+++ EXERCISE MATERIALS

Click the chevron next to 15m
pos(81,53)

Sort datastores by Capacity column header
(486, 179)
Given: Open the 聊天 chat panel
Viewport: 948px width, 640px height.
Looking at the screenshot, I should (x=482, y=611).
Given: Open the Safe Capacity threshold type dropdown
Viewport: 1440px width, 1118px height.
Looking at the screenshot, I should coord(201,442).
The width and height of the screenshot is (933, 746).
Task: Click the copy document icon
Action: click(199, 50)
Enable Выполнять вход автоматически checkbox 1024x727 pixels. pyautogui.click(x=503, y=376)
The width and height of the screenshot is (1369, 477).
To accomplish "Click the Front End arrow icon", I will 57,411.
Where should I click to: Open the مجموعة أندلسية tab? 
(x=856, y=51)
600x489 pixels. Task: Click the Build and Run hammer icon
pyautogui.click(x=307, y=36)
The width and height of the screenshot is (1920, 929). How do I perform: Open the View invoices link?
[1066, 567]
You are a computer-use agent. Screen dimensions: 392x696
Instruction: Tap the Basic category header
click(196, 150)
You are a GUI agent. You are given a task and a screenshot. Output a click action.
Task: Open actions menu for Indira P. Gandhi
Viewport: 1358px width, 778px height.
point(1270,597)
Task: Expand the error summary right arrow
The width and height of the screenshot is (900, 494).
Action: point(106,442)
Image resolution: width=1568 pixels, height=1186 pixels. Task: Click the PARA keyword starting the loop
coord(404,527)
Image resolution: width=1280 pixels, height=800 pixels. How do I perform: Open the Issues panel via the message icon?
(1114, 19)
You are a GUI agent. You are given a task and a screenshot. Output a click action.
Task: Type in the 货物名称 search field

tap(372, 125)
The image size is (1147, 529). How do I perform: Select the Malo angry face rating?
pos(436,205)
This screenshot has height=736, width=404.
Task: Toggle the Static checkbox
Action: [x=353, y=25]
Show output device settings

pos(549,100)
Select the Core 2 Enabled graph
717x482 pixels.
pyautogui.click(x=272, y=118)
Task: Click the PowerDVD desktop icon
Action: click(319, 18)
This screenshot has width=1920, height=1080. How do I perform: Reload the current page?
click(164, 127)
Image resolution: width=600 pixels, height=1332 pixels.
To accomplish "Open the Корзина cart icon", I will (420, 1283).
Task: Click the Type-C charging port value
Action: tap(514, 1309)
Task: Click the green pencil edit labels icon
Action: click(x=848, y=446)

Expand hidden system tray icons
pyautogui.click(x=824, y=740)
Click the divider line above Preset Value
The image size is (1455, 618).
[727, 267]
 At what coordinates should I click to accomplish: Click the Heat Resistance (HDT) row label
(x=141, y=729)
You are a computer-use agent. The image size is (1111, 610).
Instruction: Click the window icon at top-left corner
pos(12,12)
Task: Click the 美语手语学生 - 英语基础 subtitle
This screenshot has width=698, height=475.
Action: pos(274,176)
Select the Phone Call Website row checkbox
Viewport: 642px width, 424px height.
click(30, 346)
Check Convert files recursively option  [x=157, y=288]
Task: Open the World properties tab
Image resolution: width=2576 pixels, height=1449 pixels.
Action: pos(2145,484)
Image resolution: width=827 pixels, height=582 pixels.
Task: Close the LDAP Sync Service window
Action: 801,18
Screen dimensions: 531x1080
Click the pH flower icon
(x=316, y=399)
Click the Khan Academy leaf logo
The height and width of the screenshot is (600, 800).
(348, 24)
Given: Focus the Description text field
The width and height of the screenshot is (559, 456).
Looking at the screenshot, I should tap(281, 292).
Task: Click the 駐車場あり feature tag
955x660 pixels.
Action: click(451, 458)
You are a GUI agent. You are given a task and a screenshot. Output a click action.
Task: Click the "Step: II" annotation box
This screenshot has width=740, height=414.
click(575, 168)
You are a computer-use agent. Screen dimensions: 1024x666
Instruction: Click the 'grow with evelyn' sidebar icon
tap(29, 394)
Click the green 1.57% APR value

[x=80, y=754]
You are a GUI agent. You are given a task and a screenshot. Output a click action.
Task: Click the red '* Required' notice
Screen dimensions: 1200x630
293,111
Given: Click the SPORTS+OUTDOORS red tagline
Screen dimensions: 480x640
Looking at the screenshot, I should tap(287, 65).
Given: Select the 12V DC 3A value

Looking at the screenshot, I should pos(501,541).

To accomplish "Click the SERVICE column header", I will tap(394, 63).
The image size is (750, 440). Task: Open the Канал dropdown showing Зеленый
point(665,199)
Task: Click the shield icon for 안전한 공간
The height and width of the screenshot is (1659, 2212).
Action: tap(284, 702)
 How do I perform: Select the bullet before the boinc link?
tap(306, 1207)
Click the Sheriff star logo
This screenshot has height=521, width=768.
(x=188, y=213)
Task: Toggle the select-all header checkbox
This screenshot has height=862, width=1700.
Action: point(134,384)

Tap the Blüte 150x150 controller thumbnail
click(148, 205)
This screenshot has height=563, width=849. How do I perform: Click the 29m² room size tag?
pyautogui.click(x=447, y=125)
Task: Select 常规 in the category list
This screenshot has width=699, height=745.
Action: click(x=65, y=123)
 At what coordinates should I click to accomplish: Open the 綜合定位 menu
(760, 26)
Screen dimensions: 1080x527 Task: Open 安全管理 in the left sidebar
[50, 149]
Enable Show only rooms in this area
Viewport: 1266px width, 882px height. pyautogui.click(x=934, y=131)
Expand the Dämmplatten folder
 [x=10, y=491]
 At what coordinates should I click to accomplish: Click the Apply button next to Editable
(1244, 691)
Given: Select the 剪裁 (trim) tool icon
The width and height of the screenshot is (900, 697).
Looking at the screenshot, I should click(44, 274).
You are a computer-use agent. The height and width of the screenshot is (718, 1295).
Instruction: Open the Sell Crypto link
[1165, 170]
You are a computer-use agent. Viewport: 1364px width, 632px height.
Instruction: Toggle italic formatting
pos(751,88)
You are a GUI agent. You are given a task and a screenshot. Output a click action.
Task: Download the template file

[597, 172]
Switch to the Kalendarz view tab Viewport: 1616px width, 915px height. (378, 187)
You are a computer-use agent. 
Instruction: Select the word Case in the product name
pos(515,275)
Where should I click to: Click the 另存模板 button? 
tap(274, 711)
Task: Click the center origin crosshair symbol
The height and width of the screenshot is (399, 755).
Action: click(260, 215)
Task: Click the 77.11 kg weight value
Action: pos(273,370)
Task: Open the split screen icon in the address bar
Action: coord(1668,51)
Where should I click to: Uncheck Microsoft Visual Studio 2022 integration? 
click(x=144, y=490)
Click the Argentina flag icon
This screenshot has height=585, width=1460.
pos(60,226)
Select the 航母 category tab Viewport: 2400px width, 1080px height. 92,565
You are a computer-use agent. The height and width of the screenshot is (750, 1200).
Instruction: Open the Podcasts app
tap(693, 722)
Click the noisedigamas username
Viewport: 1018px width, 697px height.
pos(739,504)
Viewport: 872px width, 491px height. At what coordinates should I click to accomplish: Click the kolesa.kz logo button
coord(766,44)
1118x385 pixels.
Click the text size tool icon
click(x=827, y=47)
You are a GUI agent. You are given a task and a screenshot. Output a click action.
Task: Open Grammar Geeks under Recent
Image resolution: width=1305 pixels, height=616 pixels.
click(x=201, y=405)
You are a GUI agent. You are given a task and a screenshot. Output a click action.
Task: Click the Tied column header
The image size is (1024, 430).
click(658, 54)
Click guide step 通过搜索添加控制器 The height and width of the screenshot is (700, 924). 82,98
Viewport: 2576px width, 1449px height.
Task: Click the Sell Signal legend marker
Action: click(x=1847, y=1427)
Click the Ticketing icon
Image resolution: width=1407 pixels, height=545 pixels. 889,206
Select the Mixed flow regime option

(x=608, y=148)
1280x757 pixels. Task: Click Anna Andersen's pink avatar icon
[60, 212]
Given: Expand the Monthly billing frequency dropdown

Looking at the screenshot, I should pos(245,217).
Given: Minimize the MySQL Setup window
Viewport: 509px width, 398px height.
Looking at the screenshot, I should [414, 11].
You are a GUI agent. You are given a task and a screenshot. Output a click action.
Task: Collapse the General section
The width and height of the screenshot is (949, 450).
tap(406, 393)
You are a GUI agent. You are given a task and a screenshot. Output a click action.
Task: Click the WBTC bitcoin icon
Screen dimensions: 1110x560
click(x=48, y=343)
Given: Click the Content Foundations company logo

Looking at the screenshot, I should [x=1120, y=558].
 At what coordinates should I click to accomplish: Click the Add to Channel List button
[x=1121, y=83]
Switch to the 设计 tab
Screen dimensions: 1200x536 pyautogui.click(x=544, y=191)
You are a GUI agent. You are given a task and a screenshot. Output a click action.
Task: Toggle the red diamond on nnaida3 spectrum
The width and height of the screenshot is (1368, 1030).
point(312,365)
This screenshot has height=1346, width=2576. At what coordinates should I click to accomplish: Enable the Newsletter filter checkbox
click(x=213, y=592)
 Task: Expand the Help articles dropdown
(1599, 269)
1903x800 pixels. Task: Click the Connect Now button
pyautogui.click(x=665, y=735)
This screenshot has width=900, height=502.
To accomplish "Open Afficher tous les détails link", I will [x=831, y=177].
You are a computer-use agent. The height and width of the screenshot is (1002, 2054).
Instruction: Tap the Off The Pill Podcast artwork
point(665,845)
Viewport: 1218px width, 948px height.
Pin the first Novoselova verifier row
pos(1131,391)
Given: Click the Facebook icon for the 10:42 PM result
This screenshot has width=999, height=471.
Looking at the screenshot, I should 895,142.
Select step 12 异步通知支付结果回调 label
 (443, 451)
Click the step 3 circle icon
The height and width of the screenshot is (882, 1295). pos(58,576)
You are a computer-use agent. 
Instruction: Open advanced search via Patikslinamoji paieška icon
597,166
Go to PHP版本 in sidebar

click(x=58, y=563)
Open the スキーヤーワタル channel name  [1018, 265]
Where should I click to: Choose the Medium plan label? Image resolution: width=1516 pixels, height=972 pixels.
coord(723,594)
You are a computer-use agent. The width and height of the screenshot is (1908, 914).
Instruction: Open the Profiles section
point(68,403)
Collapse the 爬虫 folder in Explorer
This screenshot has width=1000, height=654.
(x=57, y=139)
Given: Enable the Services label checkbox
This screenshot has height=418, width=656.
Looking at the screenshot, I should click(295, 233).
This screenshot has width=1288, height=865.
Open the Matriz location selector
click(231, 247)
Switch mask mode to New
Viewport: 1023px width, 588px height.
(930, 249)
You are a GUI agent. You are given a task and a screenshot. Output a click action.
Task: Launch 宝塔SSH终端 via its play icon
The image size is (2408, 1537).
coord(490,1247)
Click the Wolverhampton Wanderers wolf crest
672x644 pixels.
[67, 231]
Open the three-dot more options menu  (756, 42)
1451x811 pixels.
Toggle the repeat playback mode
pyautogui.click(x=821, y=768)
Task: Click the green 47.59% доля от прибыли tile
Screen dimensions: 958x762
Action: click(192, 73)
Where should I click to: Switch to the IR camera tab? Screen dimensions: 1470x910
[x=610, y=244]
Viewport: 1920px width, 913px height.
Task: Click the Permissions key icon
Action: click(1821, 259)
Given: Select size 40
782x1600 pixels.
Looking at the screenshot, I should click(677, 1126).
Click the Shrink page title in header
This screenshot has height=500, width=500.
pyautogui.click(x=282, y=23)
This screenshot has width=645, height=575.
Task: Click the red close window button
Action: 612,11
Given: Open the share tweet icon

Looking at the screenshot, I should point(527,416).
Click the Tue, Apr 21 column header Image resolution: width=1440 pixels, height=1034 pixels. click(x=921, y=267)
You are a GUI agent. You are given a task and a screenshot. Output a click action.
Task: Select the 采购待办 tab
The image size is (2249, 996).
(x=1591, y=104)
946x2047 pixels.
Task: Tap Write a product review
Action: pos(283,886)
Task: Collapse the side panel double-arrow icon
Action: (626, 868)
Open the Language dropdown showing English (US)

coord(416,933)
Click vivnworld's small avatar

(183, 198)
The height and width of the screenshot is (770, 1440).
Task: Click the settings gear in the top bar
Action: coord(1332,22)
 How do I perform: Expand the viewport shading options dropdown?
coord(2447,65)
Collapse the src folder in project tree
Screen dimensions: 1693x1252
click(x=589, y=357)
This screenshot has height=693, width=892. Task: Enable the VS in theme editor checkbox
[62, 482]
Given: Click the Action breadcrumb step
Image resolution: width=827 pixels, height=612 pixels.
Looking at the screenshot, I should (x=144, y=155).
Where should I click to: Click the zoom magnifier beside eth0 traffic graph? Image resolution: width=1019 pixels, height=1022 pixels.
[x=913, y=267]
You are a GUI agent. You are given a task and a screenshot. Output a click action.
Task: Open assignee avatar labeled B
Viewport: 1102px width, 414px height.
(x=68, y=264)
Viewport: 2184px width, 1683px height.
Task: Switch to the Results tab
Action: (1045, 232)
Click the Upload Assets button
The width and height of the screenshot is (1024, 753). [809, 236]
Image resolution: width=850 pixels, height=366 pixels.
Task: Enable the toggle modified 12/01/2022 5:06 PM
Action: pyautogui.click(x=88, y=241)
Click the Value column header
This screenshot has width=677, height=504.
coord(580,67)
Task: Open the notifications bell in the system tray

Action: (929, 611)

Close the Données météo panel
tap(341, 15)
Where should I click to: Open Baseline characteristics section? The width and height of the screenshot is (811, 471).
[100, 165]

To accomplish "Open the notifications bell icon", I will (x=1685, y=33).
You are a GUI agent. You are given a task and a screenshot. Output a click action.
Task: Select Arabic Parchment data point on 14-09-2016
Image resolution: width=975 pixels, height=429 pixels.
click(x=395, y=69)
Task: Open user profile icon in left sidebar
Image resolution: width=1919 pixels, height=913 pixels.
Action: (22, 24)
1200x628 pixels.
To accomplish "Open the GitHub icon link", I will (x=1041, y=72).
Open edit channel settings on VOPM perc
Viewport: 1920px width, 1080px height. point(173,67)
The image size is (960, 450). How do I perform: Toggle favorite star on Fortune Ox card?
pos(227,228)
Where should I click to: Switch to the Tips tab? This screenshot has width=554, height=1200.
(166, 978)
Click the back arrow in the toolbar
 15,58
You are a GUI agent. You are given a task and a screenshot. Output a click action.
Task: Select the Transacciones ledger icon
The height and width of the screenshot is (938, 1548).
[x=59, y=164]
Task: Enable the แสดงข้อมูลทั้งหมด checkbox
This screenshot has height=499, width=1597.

++++++

● **EXERCISE DIRECTIONS**
Print the entries from the line with "This screenshot has width=1920, height=1080." up to and including the line with "click(164, 127)", unchanged.

● **SOLUTION TO THE PROBLEM**
This screenshot has width=1920, height=1080. How do I perform: Reload the current page?
click(164, 127)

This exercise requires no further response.